This blog focuses on the Bridging the Gap initiative in Fairfax County Virginia, near Washington DC. Maggie, a permanency specialist in Fairfax County was amazingly helpful in getting together a range of stakeholders to talk about this initiative which focuses on building better relationships between parents and carers in order to facilitate more restorations home for children in care. As we know in Australia, relationships between foster carers, kinship carers and other carers (including adoptive parents) are often tightly managed and controlled by agencies. Parents and carers are not encouraged to get to know each other in a respectful and relaxed way. In New South Wales there are laws and processes that can act to distance carers and parents in ways that are very unhelpful for children and run counter to restoration and family inclusion.
This is challenging work that requires a change in practice from agencies and systems. It also requires agencies to genuinely develop a commitment and a culture that values and supports relationships between carers and parents and family inclusion. Fairfax County has a deep commitment to restoration and they have high rates of restoration.
Heidi looked after Lincoln when he came into care. Lincoln’s mother Sacola was relieved when she met Heidi and she was able to be reassured that Lincoln was loved and cared for and that Heidi and her family would support restoration of Lincoln home. Sacola and Heidi developed a relationship that is friendly and warm and that they believe will be lifelong. They have both developed admiration for each other and Lincoln clearly feels and is loved by them both. He is now back home where he belongs but Heidi and Sacola catch up regularly. Both their families have good relationships and have benefited from this connection.

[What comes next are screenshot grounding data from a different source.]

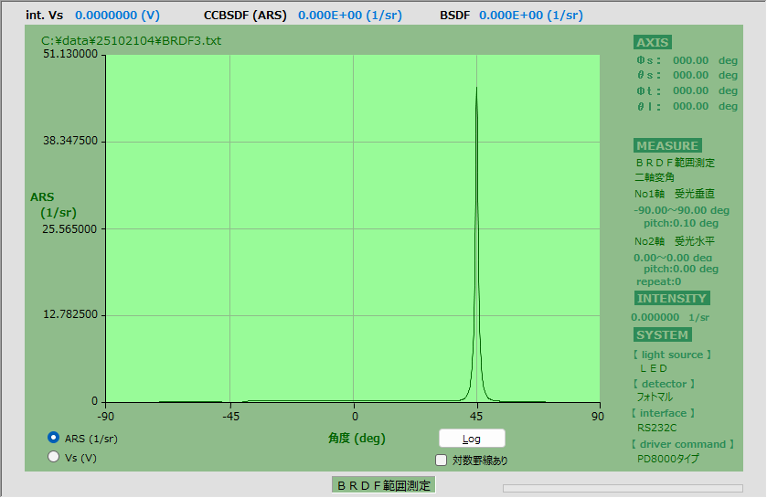The height and width of the screenshot is (498, 767).
Task: Click the BRDF範囲測定 label at bottom
Action: coord(383,485)
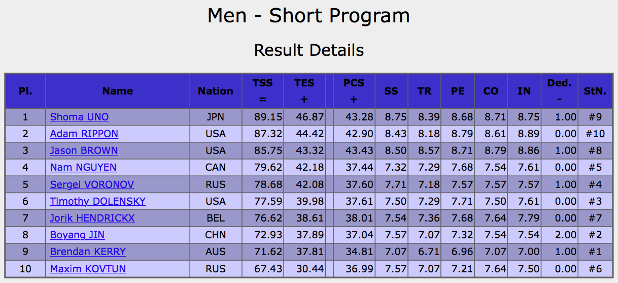The height and width of the screenshot is (283, 618).
Task: Select Shoma UNO's 89.15 total score cell
Action: (263, 117)
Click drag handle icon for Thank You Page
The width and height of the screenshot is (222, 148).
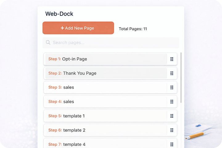(x=172, y=73)
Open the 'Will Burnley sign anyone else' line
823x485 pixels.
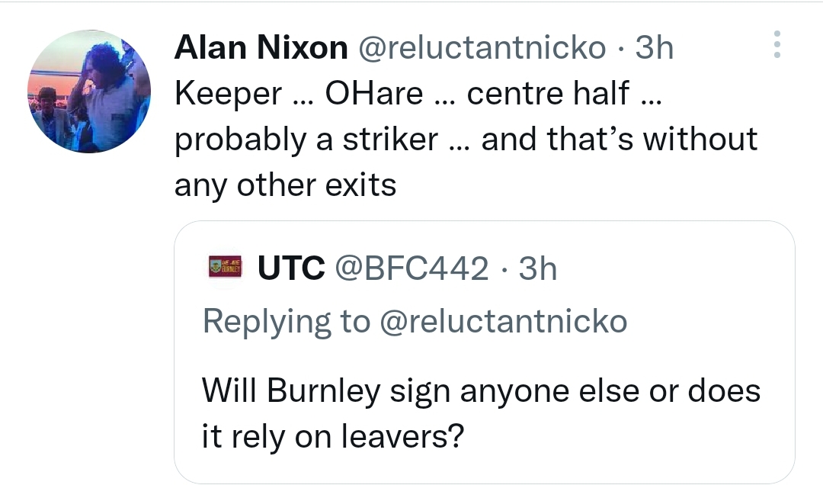[x=482, y=392]
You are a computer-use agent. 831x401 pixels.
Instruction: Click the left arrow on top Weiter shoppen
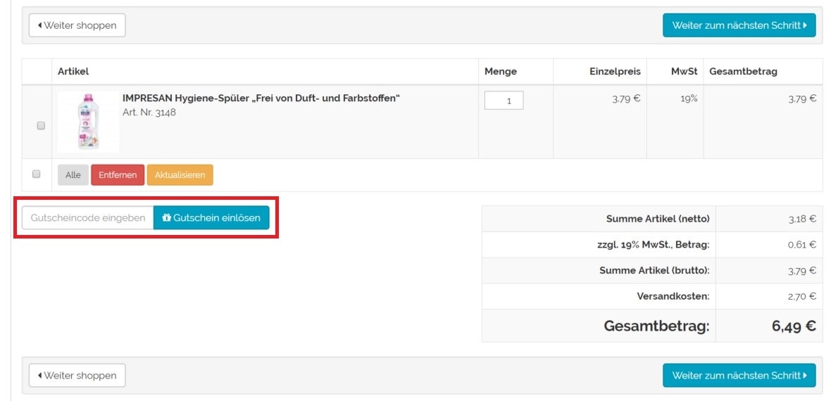point(40,25)
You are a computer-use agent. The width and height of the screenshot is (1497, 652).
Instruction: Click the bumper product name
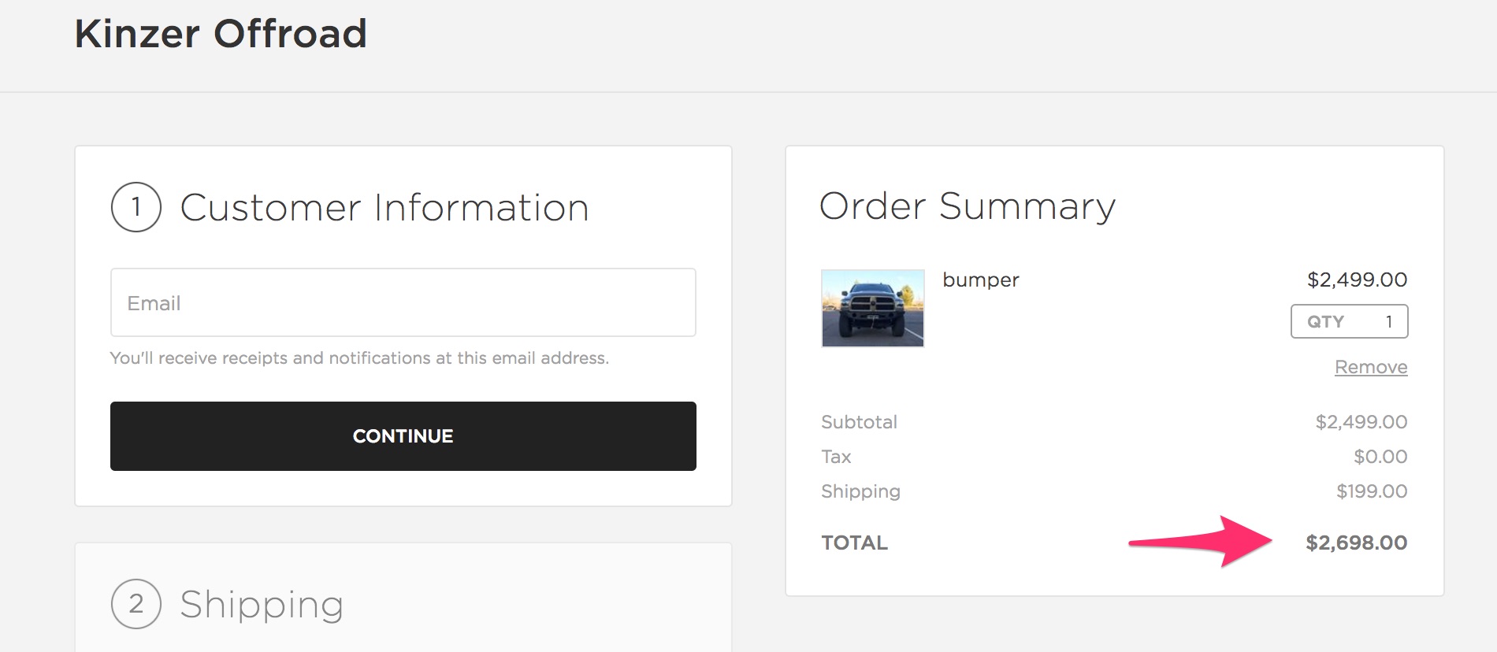[x=980, y=280]
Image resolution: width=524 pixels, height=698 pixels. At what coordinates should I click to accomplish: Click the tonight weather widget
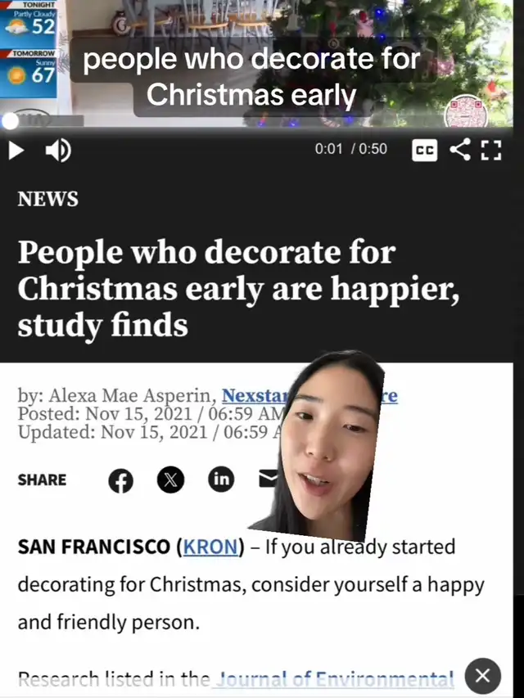28,21
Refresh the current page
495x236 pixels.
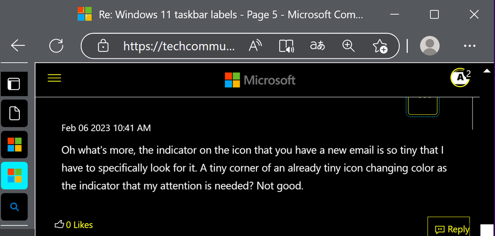[56, 46]
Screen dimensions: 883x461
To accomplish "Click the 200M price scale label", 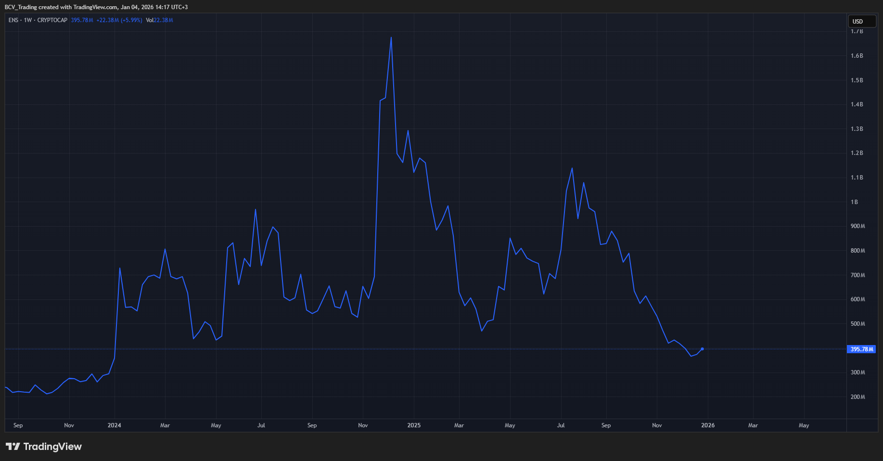I will click(857, 397).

I loved Sacola’s message to agencies and workers? “Do your job but back up a little bit. These are real people going through things. See parents as human.”
Its a tough gig working in child protection but Kelley and Colleen were both impressive in their focus on restoration whenever possible. They described case studies where carers had either facilitated or undermined restoration processes. In their experience the role of foster and kin carers is crucial in making restoration happen quickly and safely. There is no way carers can support restoration if they don’t get to meet and form relationships with parents and family.
I also met with foster carer trainers and recruiters. They talked about the importance of messaging family and carer relationships and the primary role of carers to support restoration and family relationships from the beginning. I asked about training opportunities for new and ongoing carers in family inclusion, Their trainer, Terri, was clear with me that although they did run specific training with carers on family work, they needed to integrate Bridging the Gap and the importance of family engagement into all their carer training and support work. It is not separate and cant be taught as separate. At recruitment all new carers learn that they are expected to meet and form relationships with parents.
And guess what? If children don’t go home and stay in permanent out of home arrangements – then respectful relationships between the adults – parents and carers, leads to better outcomes for children.
Thanks to Maggie and others at Fairfax for an amazing expeience.